A Segunda Câmara do Tribunal de Contas de Sergipe (TCE/SE) foi realizada nesta quarta-feira, 30, com o julgamento de 34 processos. A sessão foi presidida pelo conselheiro Carlos Alberto Sobral e contou com a participação dos conselheiros Ulices Andrade e Flávio Conceição, do conselheiro-substituto Rafael Fonsêca e do procurador João Augusto Bandeira de Mello, representante do Ministério Público de Contas.
Em processo de recurso de reconsideração da Prefeitura General Maynard, o interessado, José Evangelista dos Santos Filho, alegou prescrição de multa de R$1 mil, aplicada em decisão da Segunda Câmara por atraso de informes mensais referentes a setembro de 2012. Os conselheiros negaram a preliminar pela prescrição e decidiram pelo improvimento do recurso.
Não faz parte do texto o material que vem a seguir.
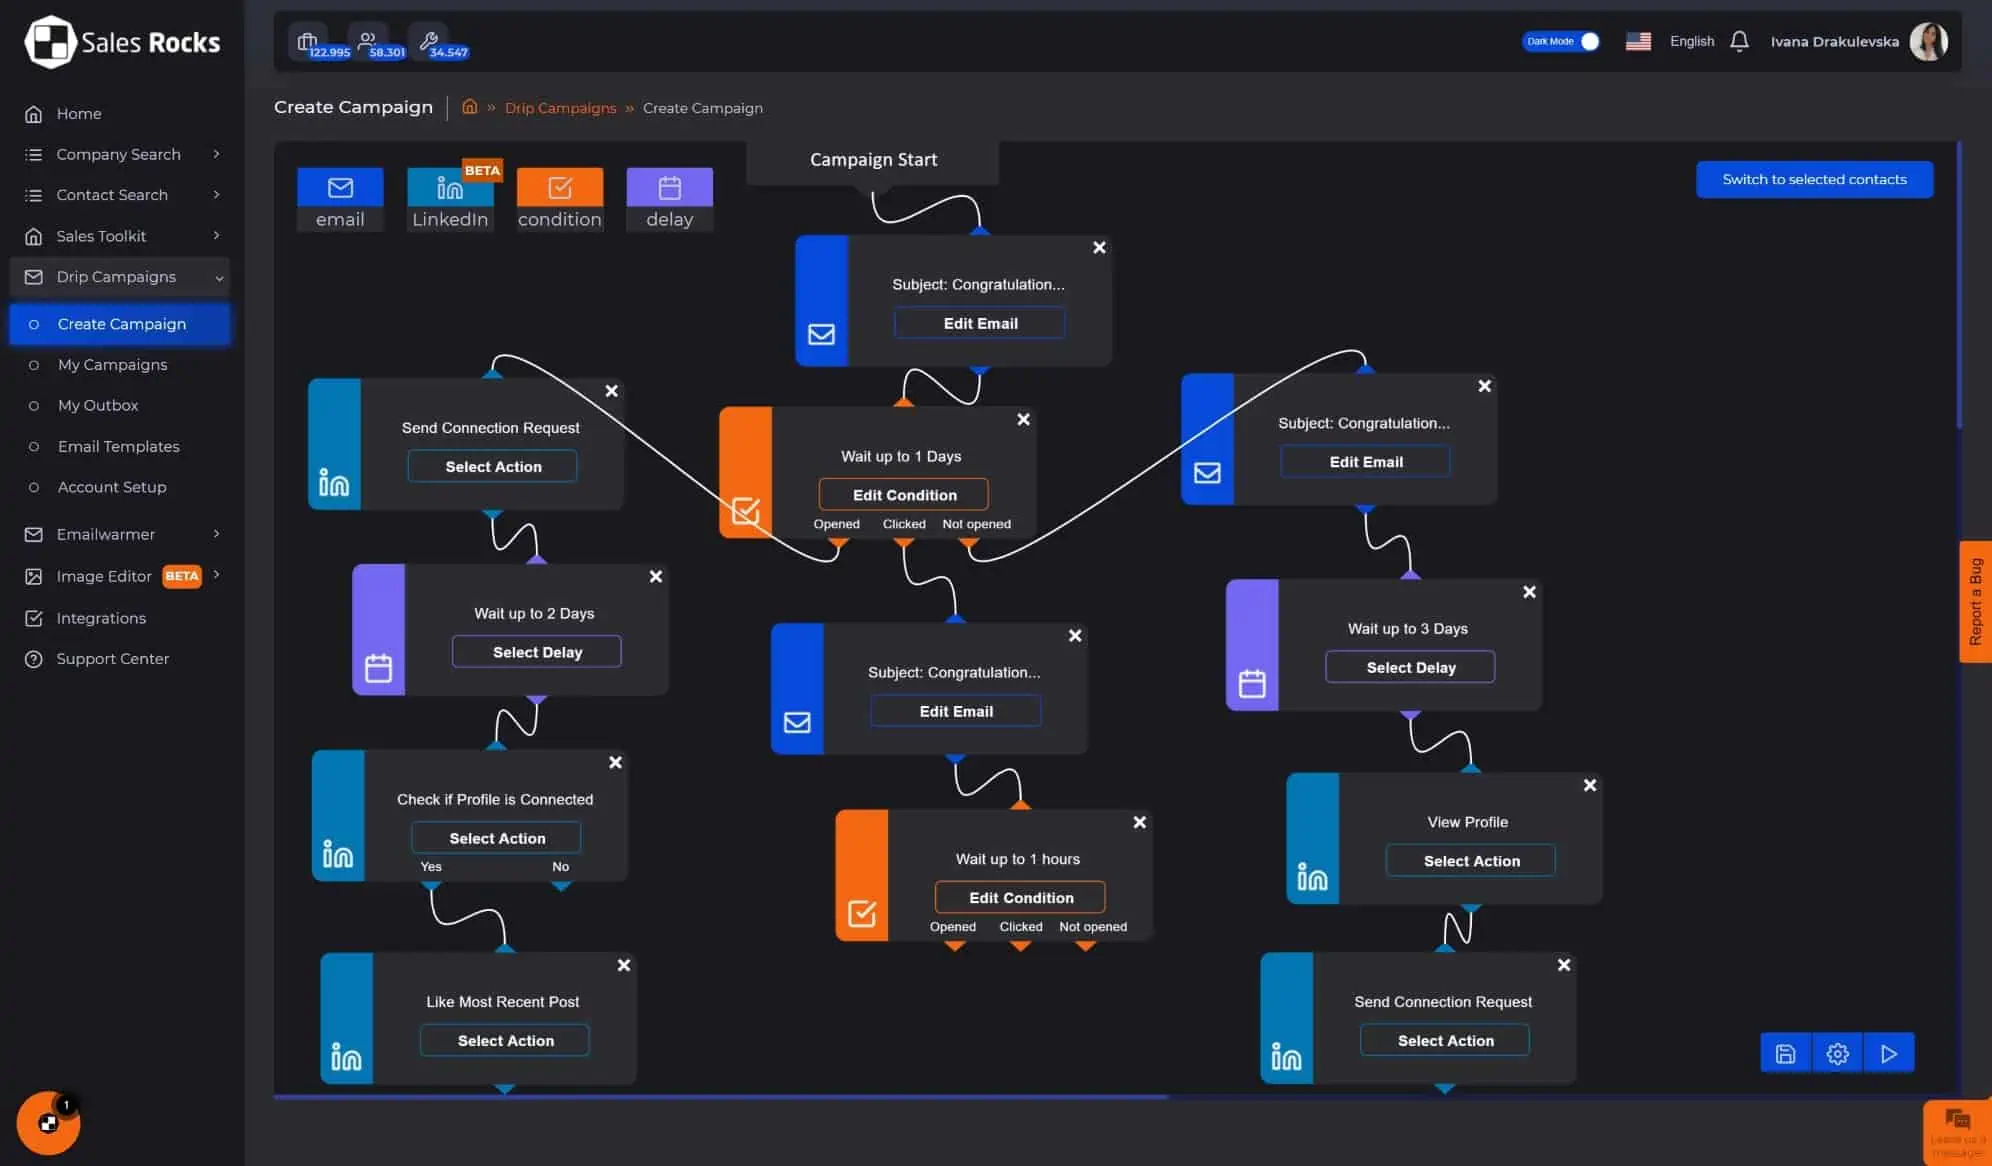This screenshot has width=1992, height=1166.
Task: Open Drip Campaigns from breadcrumb navigation
Action: coord(559,108)
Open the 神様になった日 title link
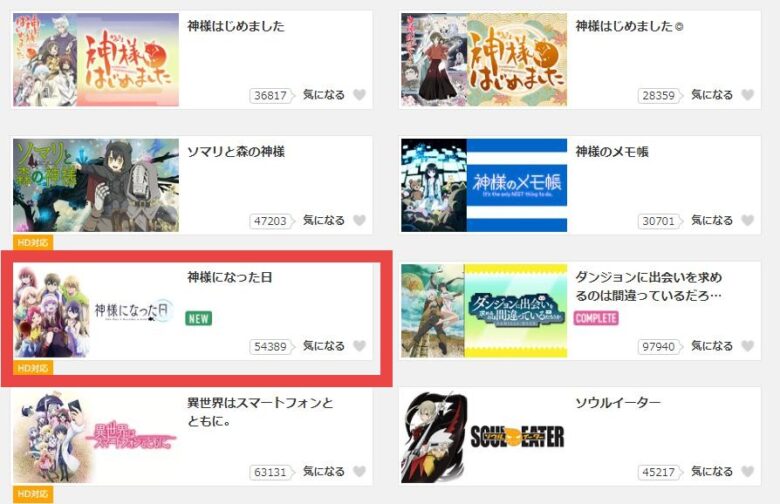 click(x=229, y=277)
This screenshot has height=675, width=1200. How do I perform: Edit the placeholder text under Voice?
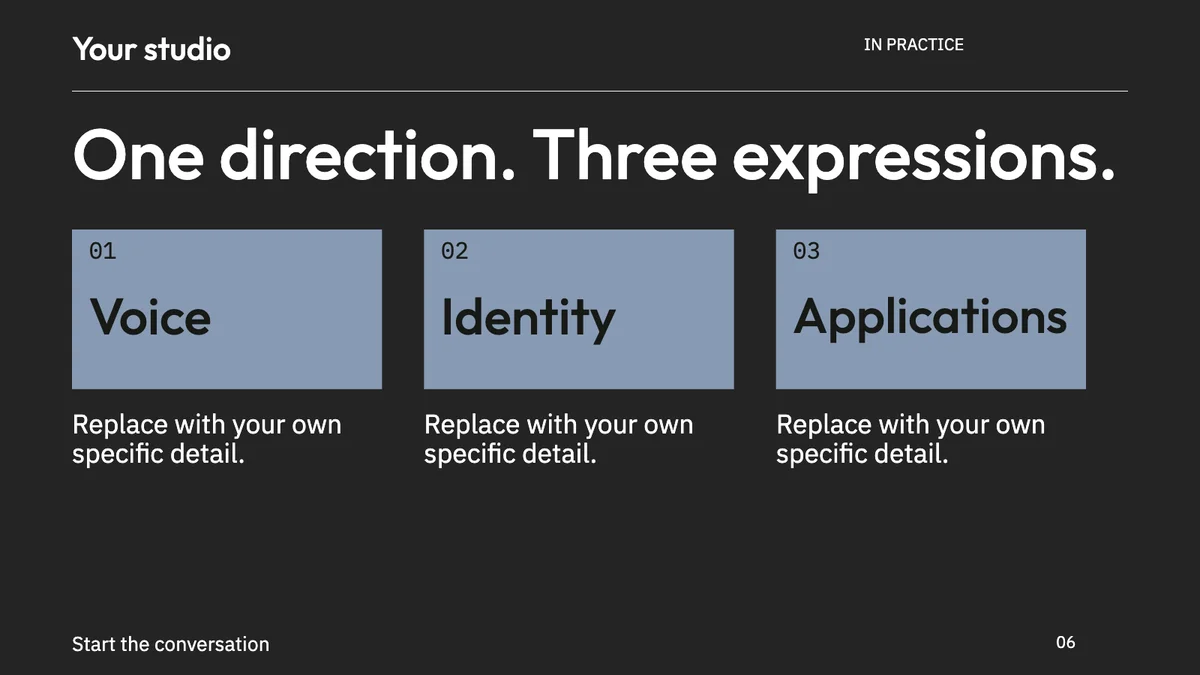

Do mesmo modo, a Segunda Câmara julgou o recurso de reconsideração da Prefeitura de Umbaúba, impetrado por José Silveira Guimarães, que desejava exclusão de multa de R$1 mil, ao decidir pelo improvimento e negando a preliminar da prescrição.
Foi julgado também processo decorrente de auditoria realizada para averiguar as condições de infraestrutura em 12 escolas da rede municipal de Nossa Senhora do Socorro, interesse de Fábio Henrique Santana de Carvalho, culminando em relatório de inspeção relatado pelo conselheiro Carlos Alberto. A conclusão foi de que em dois desses prédios há necessidade de intervenções por falta de conservação. Os conselheiros, então, decidiram pela regularidade com ressalvas do processo, com determinação para que a prefeitura informe ao TCE sobre o andamento das obras nas duas escolas.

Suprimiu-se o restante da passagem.